La giornata piena di sole ha accolto le tante persone giunte a piedi, con i quod e a cavallo in località “Carceres” nel comune di Ateleta a 1620 s.l.m..
Sullo sperone della montagna, dove lo scorso anno venne collocata una croce, il Vescovo Spina ha presieduto la S. Messa concelebrata dal parroco don Nicola Perella, don Marco, don Daniel e don Rosario, alla presenza del Sindaco di Ateleta, delle Autorità militari, delle diverse Associazioni e di tanta gente proveniente anche da Pietransieri, Rivisondoli, Roccaraso, Pescocostanzo.

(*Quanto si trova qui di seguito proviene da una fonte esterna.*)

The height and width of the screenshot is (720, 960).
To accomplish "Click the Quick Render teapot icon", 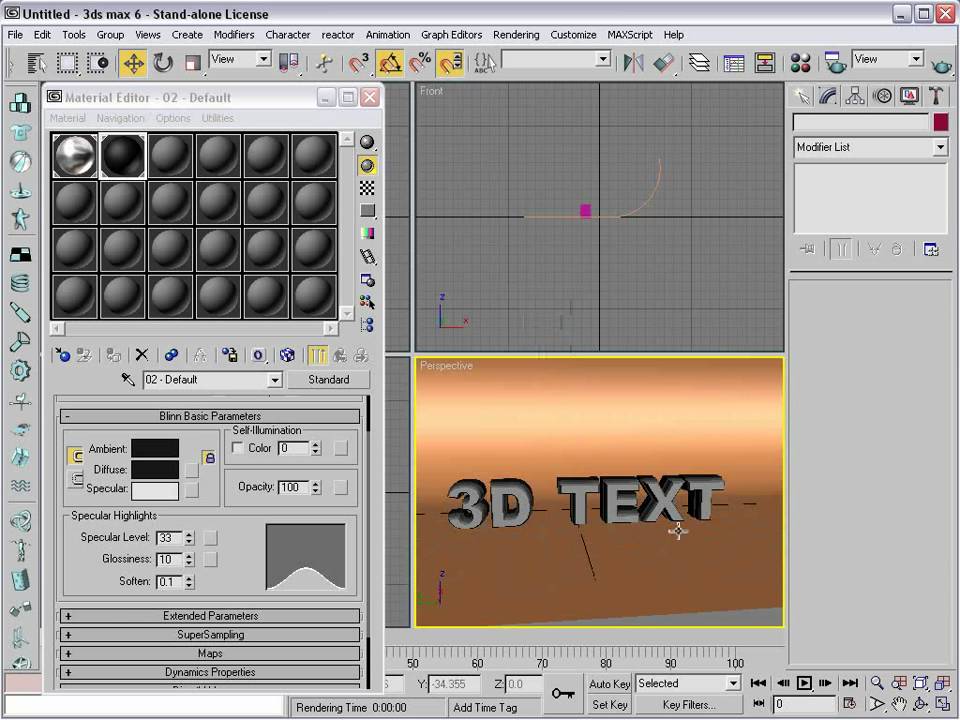I will point(941,64).
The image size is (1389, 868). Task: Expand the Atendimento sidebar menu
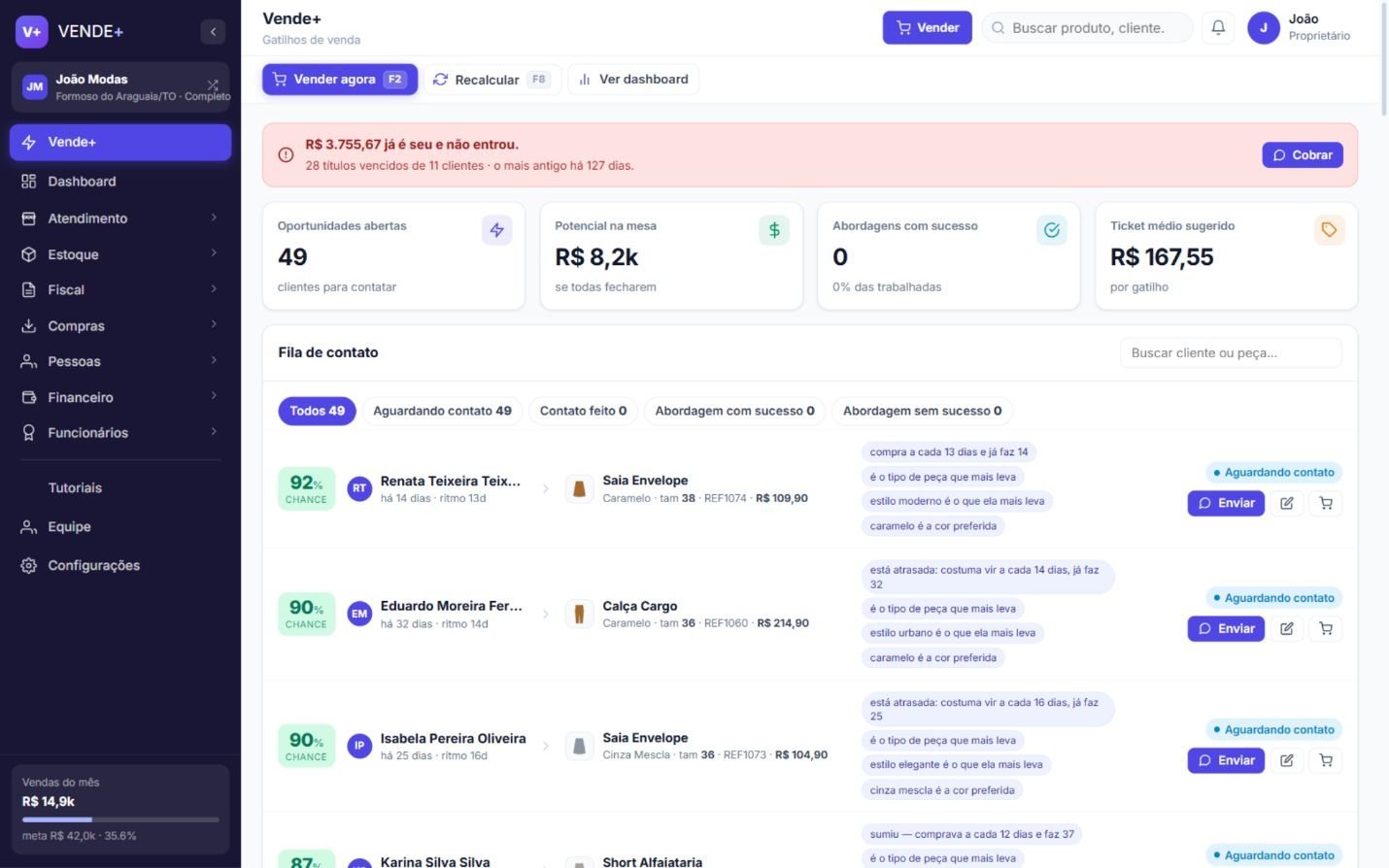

Il parroco don Nicola ha dato a tutti il benvenuto esponendo il significato della giornata: “Siamo qui a vivere un momento di fede, a ricordare la nostra gente, a conoscere la storia delle nostre origini in questo luogo che vide il suo triste epilogo nella notte tra il 4 e 5 dicembre 1456, quando un fortissimo terremoto distrusse il borgo, a vivere un momento di fraternità e di convivialità”. Il Vescovo durante l’omelia ha invitato tutti a rendere grazie a Dio, guardando l’incantevole scenario della natura fatto di monti, di verde, di cielo. Ha ricordato come lo scorso anno venne impiantata una grande croce con l’impegno dell’Associazione Carabinieri in congedo. Quella croce che ora si erge sulla cima del monte, è segno di speranza e di salvezza per tutti. Benedicendo la statua della Madonna, ha detto: “Guardiamo a Maria e lasciamoci guidare da Lei incontro al Signore salvatore e redentore dell’uomo”. Al termine della celebrazione della S. Messa il Vescovo ha benedetto la piccola statua della Madonna che, in processione, lungo i sentieri di montagna, è stata portata nel luogo dove un tempo c’era la cosiddetta “Casa della Madonna”. Il lungo percorso è stato fatto a piedi da tutti i preseneti, commovente è stato l’ultimo tratto, con la breve processione dei bambini che hanno portato la statua e l’hanno collocata nello spazio appositamente preparato.
L’incontro di fede, di memoria e di amicizia è terminato con un momento di semplice convivialità consumando un panino, una bibita e gustando l’aria di montagna. Ancora una volta Ateleta ha saputo testimoniare la bellezza della fede, del ricordo e dell’amicizia.